All around us, everyday, there are threats to our safety and security. The threats come from near and far. The leader of a foreign country may be planning to attack the US or US citizens traveling abroad. Someone in your neighborhood or office building may be hacking into government, business or personal computers.
Who protects us from these and other threats? The Central Intelligence Agency (CIA) and the Federal Bureau of Investigation (FBI) - two of the largest agencies in the federal government.
The CIA's job is to collect and analyze information (or "intelligence") from foreign countries about potential risks to our national security. The CIA then passes on that information to US government officials, such as the President, members of Congress or the US Department of Defense.

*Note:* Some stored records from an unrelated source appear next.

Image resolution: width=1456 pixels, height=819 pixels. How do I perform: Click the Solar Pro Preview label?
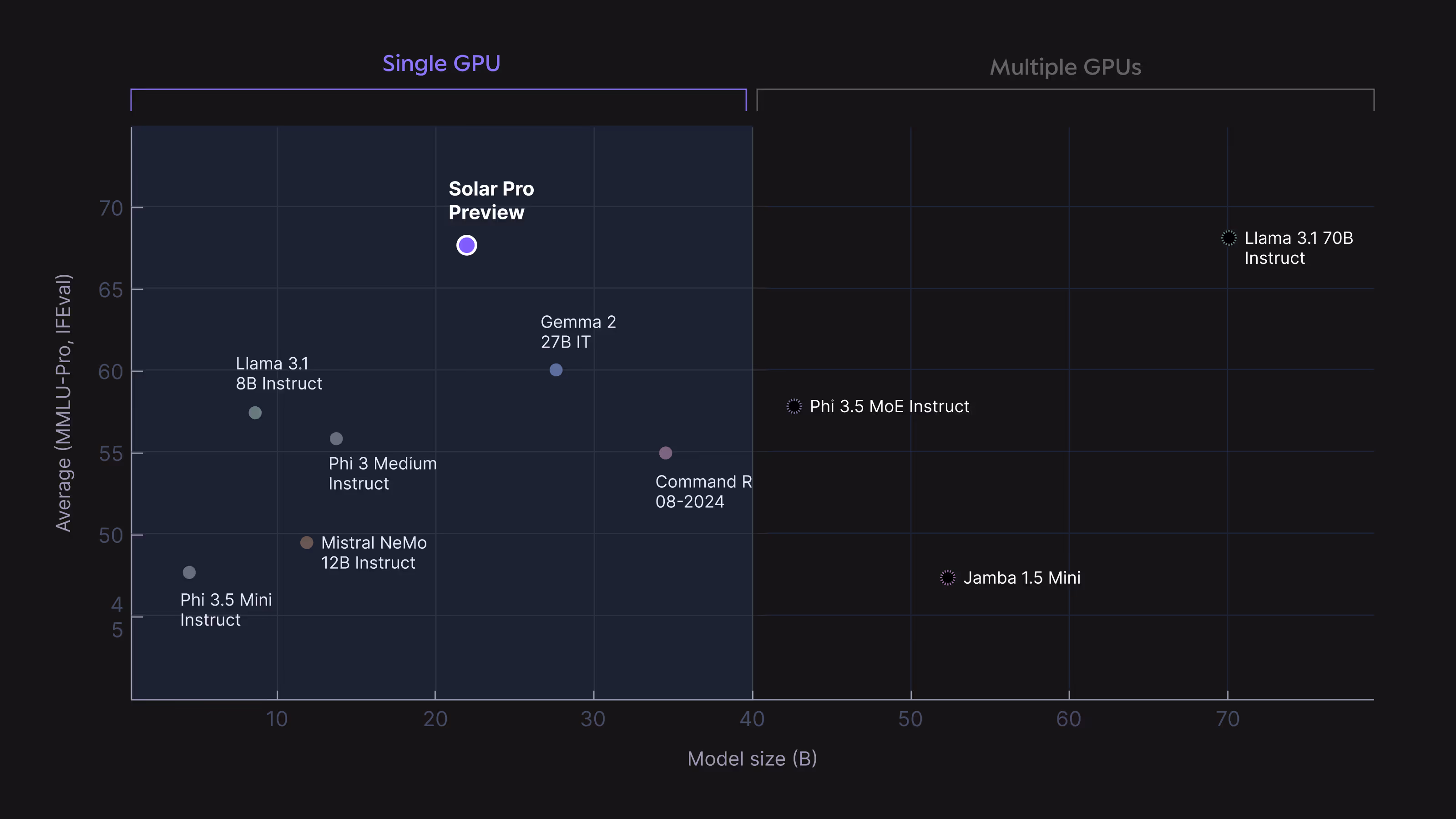490,201
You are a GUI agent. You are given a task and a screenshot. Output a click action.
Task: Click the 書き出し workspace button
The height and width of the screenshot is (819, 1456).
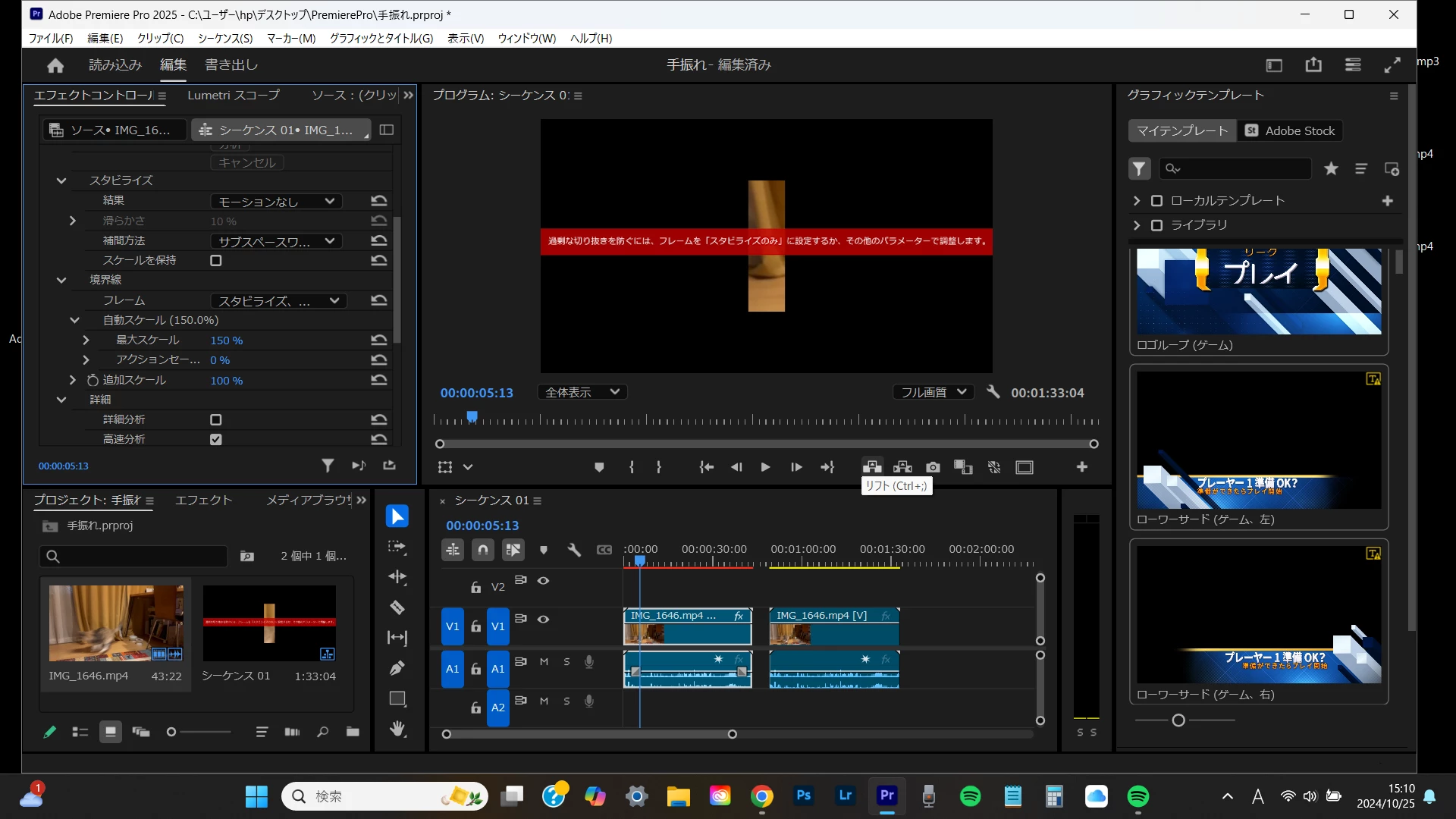(231, 65)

Government officials use that information to figure out the nation's foreign policy: How the US, as a nation, will react to or deal with a particular problem or threat posed by a foreign government or group.
The CIA collects information in several ways. Sure, CIA agents run secret, undercover operations in foreign countries - the type of thing you may see in many books and movies. The CIA also gets information by:
- Translating foreign newspaper and magazine articles, as well as radio, television and internet traffic
- Using satellites to take pictures from space
- Intercepting and decoding encrypted messages
- Hiring foreign nationals to gather information about their countries
What the CIA Is Not
There are two main things to remember about what the CIA does not do. First, it isn't a law enforcement agency. It has no authority to arrest anyone or to enforce any laws. It simply gathers information.
Also, the CIA works only in foreign matters. It is illegal for the CIA to investigate any US citizen or company inside the US, unless an investigation is part of a foreign intelligence. For example, the CIA may investigate a US citizen who's suspected of being part of a terrorist plot being planned in a foreign country.
Unlike the CIA, the FBI is a law enforcement agency. In fact, it's often called the largest law enforcement agency on the planet. Also unlike the CIA, the FBI does not work in foreign countries.
As the investigative and enforcement arm of the US Department of Justice, the FBI investigates:
- Violations of federal criminal laws, like the possession and sale of illegal drugs, cyber or computer-based crimes and Medicare fraud
- Domestic or home-based terrorist activities, and sometimes working hand-in-hand with the CIA when foreign-based plots land on US soil
- Hate crimes and other civil rights violations
How the FBI Works
In many cases, the FBI works closely with state and local law enforcement agencies. So, those who commit federal crimes may be prosecuted in state court. Based on the results of the investigation, the Justice Department may or may not decide to press federal criminal charges.
FBI agents are bound by the same legal rules as other law enforcement agents, too. For instance, like the state and local law enforcement agencies in your area, FBI agents:
- Are restricted on when deadly force may be used to apprehend a suspect
- Usually must get search warrants before rummaging through your home or office for evidence of a crime or an arrest warrant before arresting you
The biggest difference between the FBI and state and local police departments is the FBI's nationwide reach. State and local law enforcement agents typically can't enforce laws outside their specific jurisdiction, such as their state, county or city. The FBI, on the other hand, has investigative and arrest powers anywhere in the US where a federal criminal law is violated.
The CIA and FBI's work isn't always the glamorous and exciting missions you read about in books or see on TV and in the movie theater. Glamour or not, these federal agents work hard to keep you and your family safe.
Questions for Your Attorney
- What should I do if the FBI asks to talk to me about suspected criminal activity taking place where I work? Can I get fired for talking to the agents?
- Can FBI agents use GPS tracking devices on suspects' cars without a warrant?
- Can a CIA agent make an arrest while inside a bank at the time it's being robbed? Is the agent or federal government legally liable if the agent doesn't make an arrest and the robber hurts or kills someone?